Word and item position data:
==*==
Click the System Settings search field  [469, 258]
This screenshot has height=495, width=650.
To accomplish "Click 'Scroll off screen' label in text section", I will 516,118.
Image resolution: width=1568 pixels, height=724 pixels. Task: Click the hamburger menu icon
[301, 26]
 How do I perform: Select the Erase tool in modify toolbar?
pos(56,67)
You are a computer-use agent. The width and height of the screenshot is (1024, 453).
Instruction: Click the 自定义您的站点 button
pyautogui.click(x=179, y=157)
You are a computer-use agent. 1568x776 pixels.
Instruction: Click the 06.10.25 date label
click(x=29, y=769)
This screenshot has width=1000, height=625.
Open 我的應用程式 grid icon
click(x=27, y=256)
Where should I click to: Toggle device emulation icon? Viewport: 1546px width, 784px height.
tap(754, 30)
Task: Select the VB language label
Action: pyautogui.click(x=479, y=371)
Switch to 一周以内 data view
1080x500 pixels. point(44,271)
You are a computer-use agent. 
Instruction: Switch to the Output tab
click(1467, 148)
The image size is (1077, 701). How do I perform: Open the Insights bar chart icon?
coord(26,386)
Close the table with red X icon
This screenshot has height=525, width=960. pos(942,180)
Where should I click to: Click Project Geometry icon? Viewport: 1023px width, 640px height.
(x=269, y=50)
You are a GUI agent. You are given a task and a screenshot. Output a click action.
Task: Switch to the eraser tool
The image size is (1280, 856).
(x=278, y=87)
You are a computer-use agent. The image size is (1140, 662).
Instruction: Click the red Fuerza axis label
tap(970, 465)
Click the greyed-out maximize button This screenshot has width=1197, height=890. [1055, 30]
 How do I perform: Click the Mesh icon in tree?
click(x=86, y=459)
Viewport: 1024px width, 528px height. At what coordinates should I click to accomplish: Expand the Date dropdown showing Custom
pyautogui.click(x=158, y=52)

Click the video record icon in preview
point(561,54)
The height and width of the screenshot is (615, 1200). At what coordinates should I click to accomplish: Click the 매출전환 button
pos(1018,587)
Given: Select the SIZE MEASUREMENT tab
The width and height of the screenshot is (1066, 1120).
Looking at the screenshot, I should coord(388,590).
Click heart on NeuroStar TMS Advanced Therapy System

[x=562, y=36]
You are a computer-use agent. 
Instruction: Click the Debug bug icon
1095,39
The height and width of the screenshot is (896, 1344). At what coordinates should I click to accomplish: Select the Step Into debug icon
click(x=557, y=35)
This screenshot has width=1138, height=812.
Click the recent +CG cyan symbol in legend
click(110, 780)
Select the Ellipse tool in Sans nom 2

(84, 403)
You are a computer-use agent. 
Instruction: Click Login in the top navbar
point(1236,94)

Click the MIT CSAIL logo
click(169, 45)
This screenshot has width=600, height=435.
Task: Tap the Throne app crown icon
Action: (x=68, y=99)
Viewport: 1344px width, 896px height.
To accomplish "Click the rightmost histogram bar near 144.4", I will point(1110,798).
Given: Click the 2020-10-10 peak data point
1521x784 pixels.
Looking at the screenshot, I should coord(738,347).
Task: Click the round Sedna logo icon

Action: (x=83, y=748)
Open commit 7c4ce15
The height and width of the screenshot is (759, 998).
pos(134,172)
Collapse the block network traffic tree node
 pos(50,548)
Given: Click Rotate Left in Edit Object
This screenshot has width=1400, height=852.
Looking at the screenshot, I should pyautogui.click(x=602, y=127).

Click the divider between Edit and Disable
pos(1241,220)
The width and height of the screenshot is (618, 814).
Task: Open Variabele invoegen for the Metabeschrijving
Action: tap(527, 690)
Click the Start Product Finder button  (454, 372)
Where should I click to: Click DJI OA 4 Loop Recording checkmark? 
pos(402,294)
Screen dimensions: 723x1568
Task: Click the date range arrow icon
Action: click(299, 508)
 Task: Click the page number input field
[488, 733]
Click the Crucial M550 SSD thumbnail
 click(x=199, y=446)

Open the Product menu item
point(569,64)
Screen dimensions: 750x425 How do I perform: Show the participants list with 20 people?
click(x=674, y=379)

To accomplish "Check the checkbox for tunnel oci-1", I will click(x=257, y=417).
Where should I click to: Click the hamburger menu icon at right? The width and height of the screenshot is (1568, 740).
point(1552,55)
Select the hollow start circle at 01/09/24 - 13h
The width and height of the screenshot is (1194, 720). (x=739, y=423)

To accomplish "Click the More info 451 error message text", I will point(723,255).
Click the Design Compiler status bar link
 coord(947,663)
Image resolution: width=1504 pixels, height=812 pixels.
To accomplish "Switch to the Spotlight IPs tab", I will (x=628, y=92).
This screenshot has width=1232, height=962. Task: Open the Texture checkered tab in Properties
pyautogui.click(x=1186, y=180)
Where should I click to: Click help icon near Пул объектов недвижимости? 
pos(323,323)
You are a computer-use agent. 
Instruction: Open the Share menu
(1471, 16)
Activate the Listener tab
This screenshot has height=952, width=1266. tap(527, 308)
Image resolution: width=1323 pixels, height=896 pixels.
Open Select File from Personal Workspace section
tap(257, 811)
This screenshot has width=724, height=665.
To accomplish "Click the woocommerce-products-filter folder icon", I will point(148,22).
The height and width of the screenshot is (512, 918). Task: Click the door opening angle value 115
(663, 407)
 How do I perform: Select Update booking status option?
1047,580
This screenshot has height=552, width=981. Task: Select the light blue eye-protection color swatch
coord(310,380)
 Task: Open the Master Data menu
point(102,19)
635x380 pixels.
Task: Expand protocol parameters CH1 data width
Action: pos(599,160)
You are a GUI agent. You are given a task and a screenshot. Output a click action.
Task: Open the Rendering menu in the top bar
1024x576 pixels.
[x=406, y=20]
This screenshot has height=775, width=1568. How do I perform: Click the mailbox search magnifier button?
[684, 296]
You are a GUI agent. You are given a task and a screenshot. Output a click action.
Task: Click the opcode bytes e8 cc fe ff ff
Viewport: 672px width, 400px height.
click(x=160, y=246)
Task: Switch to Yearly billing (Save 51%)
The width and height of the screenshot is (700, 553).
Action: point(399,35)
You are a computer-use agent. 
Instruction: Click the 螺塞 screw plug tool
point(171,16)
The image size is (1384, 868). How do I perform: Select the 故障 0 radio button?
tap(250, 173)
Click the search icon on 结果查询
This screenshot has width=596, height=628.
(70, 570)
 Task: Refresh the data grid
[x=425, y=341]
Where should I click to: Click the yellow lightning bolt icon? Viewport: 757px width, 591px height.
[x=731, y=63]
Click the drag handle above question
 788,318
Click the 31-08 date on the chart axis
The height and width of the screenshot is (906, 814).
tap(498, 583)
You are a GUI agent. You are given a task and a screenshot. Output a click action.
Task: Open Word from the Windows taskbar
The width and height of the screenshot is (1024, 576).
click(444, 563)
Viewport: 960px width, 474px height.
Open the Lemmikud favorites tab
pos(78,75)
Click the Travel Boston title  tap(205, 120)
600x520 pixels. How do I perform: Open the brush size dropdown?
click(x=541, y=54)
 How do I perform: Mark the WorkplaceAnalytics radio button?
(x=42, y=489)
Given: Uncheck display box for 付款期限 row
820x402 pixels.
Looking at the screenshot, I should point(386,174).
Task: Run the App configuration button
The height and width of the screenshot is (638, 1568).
==*==
PROBLEM DETAILS: Please count the lines of the items above that contain the word "what". Give only the number.

RESULT: 3